§ **Information provided**

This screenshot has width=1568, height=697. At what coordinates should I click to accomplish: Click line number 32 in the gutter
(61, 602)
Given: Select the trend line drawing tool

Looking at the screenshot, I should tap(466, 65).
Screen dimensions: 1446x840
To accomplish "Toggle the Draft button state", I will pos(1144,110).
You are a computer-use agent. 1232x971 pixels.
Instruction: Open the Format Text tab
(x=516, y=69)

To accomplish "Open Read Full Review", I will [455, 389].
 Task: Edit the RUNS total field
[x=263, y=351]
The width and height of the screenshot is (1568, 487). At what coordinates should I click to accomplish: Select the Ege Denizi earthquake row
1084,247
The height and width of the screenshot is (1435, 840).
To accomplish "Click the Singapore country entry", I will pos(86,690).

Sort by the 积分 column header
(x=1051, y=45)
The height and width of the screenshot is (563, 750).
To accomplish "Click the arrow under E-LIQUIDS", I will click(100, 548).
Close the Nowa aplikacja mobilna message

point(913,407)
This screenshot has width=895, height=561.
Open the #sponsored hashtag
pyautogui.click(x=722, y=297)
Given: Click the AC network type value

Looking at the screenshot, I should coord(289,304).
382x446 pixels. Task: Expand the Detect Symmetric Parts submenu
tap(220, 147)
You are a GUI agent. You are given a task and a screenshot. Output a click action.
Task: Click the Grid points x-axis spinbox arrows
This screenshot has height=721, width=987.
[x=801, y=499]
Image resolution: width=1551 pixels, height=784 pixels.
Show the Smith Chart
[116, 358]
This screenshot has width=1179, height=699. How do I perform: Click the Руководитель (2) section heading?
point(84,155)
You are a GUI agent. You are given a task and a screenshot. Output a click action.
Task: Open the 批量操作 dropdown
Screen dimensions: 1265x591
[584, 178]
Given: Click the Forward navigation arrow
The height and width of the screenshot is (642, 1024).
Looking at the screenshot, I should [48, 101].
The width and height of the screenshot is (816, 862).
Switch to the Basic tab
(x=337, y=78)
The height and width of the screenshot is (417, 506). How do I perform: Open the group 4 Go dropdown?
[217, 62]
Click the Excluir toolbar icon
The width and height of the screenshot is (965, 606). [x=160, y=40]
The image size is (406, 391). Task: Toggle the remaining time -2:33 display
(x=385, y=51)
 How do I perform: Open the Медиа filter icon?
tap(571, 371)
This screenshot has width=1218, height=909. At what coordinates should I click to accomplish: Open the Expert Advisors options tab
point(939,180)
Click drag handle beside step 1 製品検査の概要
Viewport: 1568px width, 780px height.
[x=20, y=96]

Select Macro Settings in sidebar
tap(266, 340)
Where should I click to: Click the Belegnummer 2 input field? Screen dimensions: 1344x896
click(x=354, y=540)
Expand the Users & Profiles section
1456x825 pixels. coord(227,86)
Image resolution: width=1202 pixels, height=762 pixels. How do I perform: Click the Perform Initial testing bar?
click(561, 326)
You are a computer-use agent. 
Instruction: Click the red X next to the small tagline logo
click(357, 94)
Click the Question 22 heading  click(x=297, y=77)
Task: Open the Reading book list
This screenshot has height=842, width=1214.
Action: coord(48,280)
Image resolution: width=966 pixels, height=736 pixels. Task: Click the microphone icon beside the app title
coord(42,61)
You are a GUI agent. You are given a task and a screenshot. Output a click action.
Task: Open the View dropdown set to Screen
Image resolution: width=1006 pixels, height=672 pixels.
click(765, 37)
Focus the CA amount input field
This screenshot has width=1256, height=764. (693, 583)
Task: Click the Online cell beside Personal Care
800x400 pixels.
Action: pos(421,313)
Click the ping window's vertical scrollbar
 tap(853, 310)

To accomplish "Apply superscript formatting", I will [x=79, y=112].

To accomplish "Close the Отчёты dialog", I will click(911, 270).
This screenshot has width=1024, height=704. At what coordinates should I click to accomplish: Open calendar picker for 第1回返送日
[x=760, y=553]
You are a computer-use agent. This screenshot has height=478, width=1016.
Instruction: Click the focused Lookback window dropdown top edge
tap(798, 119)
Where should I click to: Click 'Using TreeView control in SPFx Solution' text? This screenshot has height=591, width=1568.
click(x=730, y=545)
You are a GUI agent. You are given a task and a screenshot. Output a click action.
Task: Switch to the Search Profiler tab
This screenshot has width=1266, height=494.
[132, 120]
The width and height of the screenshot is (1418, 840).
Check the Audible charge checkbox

§ **Problem requirements**
The data above should be output exactly, with each line intact.

§ **Reply**
This screenshot has width=1568, height=697. At what coordinates should I click to accomplish: Click line number 32 in the gutter
(61, 602)
Given: Select the trend line drawing tool

Looking at the screenshot, I should tap(466, 65).
Screen dimensions: 1446x840
To accomplish "Toggle the Draft button state", I will pos(1144,110).
You are a computer-use agent. 1232x971 pixels.
Instruction: Open the Format Text tab
(x=516, y=69)

To accomplish "Open Read Full Review", I will [455, 389].
 Task: Edit the RUNS total field
[x=263, y=351]
The width and height of the screenshot is (1568, 487). At what coordinates should I click to accomplish: Select the Ege Denizi earthquake row
1084,247
The height and width of the screenshot is (1435, 840).
To accomplish "Click the Singapore country entry", I will pos(86,690).

Sort by the 积分 column header
(x=1051, y=45)
The height and width of the screenshot is (563, 750).
To accomplish "Click the arrow under E-LIQUIDS", I will click(100, 548).
Close the Nowa aplikacja mobilna message

point(913,407)
This screenshot has width=895, height=561.
Open the #sponsored hashtag
pyautogui.click(x=722, y=297)
Given: Click the AC network type value

Looking at the screenshot, I should coord(289,304).
382x446 pixels. Task: Expand the Detect Symmetric Parts submenu
tap(220, 147)
You are a GUI agent. You are given a task and a screenshot. Output a click action.
Task: Click the Grid points x-axis spinbox arrows
This screenshot has height=721, width=987.
[x=801, y=499]
Image resolution: width=1551 pixels, height=784 pixels.
Show the Smith Chart
[116, 358]
This screenshot has width=1179, height=699. How do I perform: Click the Руководитель (2) section heading?
point(84,155)
You are a GUI agent. You are given a task and a screenshot. Output a click action.
Task: Open the 批量操作 dropdown
Screen dimensions: 1265x591
[584, 178]
Given: Click the Forward navigation arrow
The height and width of the screenshot is (642, 1024).
Looking at the screenshot, I should [48, 101].
The width and height of the screenshot is (816, 862).
Switch to the Basic tab
(x=337, y=78)
The height and width of the screenshot is (417, 506). How do I perform: Open the group 4 Go dropdown?
[217, 62]
Click the Excluir toolbar icon
The width and height of the screenshot is (965, 606). [x=160, y=40]
The image size is (406, 391). Task: Toggle the remaining time -2:33 display
(x=385, y=51)
 How do I perform: Open the Медиа filter icon?
tap(571, 371)
This screenshot has width=1218, height=909. At what coordinates should I click to accomplish: Open the Expert Advisors options tab
point(939,180)
Click drag handle beside step 1 製品検査の概要
Viewport: 1568px width, 780px height.
[x=20, y=96]

Select Macro Settings in sidebar
tap(266, 340)
Where should I click to: Click the Belegnummer 2 input field? Screen dimensions: 1344x896
click(x=354, y=540)
Expand the Users & Profiles section
1456x825 pixels. coord(227,86)
Image resolution: width=1202 pixels, height=762 pixels. How do I perform: Click the Perform Initial testing bar?
click(561, 326)
You are a computer-use agent. 
Instruction: Click the red X next to the small tagline logo
click(357, 94)
Click the Question 22 heading  click(x=297, y=77)
Task: Open the Reading book list
This screenshot has height=842, width=1214.
Action: coord(48,280)
Image resolution: width=966 pixels, height=736 pixels. Task: Click the microphone icon beside the app title
coord(42,61)
You are a GUI agent. You are given a task and a screenshot. Output a click action.
Task: Open the View dropdown set to Screen
Image resolution: width=1006 pixels, height=672 pixels.
click(765, 37)
Focus the CA amount input field
This screenshot has width=1256, height=764. (693, 583)
Task: Click the Online cell beside Personal Care
800x400 pixels.
Action: pos(421,313)
Click the ping window's vertical scrollbar
 tap(853, 310)

To accomplish "Apply superscript formatting", I will [x=79, y=112].

To accomplish "Close the Отчёты dialog", I will click(911, 270).
This screenshot has width=1024, height=704. At what coordinates should I click to accomplish: Open calendar picker for 第1回返送日
[x=760, y=553]
You are a computer-use agent. This screenshot has height=478, width=1016.
Instruction: Click the focused Lookback window dropdown top edge
tap(798, 119)
Where should I click to: Click 'Using TreeView control in SPFx Solution' text? This screenshot has height=591, width=1568.
click(x=730, y=545)
You are a GUI agent. You are given a task and a screenshot. Output a click action.
Task: Switch to the Search Profiler tab
This screenshot has width=1266, height=494.
[132, 120]
The width and height of the screenshot is (1418, 840).
Check the Audible charge checkbox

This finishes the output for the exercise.